» Passage shown
_ _ _ _ _ _ _
An emerging body of research unequivocally confirms the need to shift our diets away from a dependency on animal agriculture, and it is clear that a challenge this demanding and urgent requires a multi-pronged, innovative approach.
Many have argued that a widespread transition to a plant-based diet is required, and indeed a plethora of innovative plant-based meat products have recently emerged. However, in the past few years, scientists and entrepreneurs have begun to pioneer an entirely new area of biotechnology that would enable consumers to continue enjoying genuine meat products with a fraction of the environmental, public health, and ethical impacts incurred by current industrial animal agriculture practices. The production of clean meat entails growing the animal cells that comprise meat — namely, muscle and fat cells and their associated connective tissue — through large-scale bioprocesses rather than breeding, rearing, and slaughtering whole animals.
_ _ _ _ _ _ _
» Dataset section
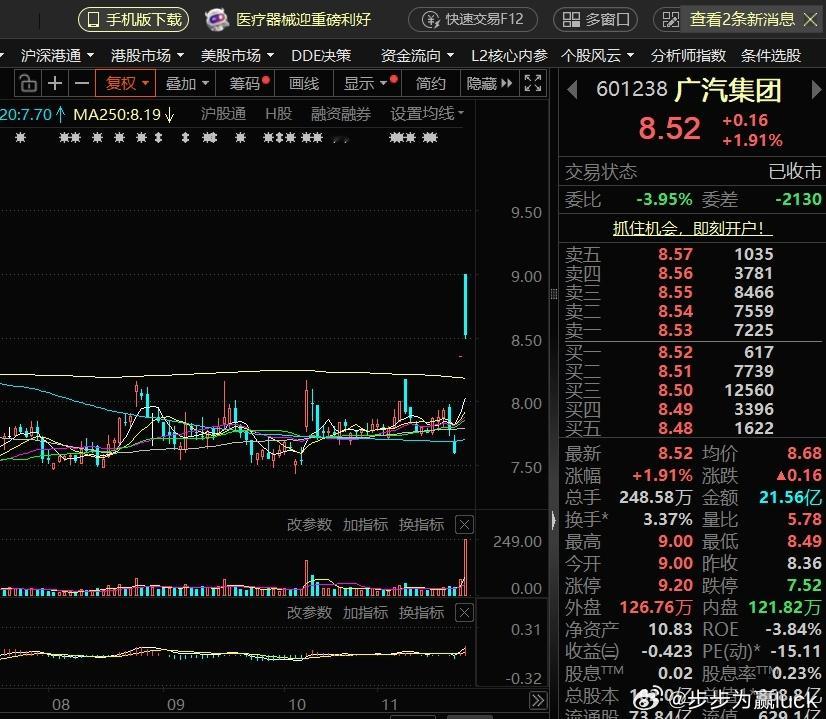This screenshot has width=826, height=719.
Task: Close the volume indicator subpanel
Action: (463, 524)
_ _ _ _ _ _ _
» Assignment 1
In the passage on clean meat, rewrite the paragraph beginning "Many have argued" more briefly, keeping its main facts.
» Assignment 2
Give the part of the passage on clean meat starting at "An emerging body" and ending at "multi-pronged, innovative approach." again, and swap "urgent" for "pressing".
» Assignment 3
Continue the passage on clean meat from the point where it stops.

» Reply 1
Many argue for a broad shift to plant-based diets, and many new plant-based meat products have appeared. In recent years, however, scientists and entrepreneurs have started developing a new biotechnology that would let people keep eating real meat with far smaller environmental, public health, and ethical impacts than industrial animal agriculture. Clean meat is made by growing the cells that make up meat (muscle and fat cells and their connective tissue) in large-scale bioprocesses instead of breeding, raising, and slaughtering whole animals.

» Reply 2
An emerging body of research unequivocally confirms the need to shift our diets away from a dependency on animal agriculture, and it is clear that a challenge this demanding and pressing requires a multi-pronged, innovative approach.

» Reply 3
While a number of different terms have been used to describe this approach, the industry has converged on the term clean meat as a nod to the lighter environmental footprint and reduced contamination concerns of products made in this way, as well as to avoid confusion with other food-specific meanings of terms like cultured. Clean production entails a variety of cell types derived from meat-relevant species (including avian, mammalian, and piscine cell lines) and relies heavily on methods from other large-scale cell culture applications such as regenerative medicine, cell-based therapies, and antibody protein therapeutics. Thus, the clean meat industry is sounding a call to action for scientists involved in fields like stem cell biology, tissue engineering, and industrial biotechnology to translate their technical skills and insights to the endeavor of clean meat commercialization.
Ultimately, clean meat scientists aim to precisely replicate the patterns of cellular organization within a thick, vascularized tissue to create products that are indistinguishable from a cut of meat directly taken from an animal. This method of meat cultivation could be particularly effective in satisfying consumer demand for structurally complex meat pieces, which are unlikely to be satisfactorily mimicked by exclusively plant-based meat technologies.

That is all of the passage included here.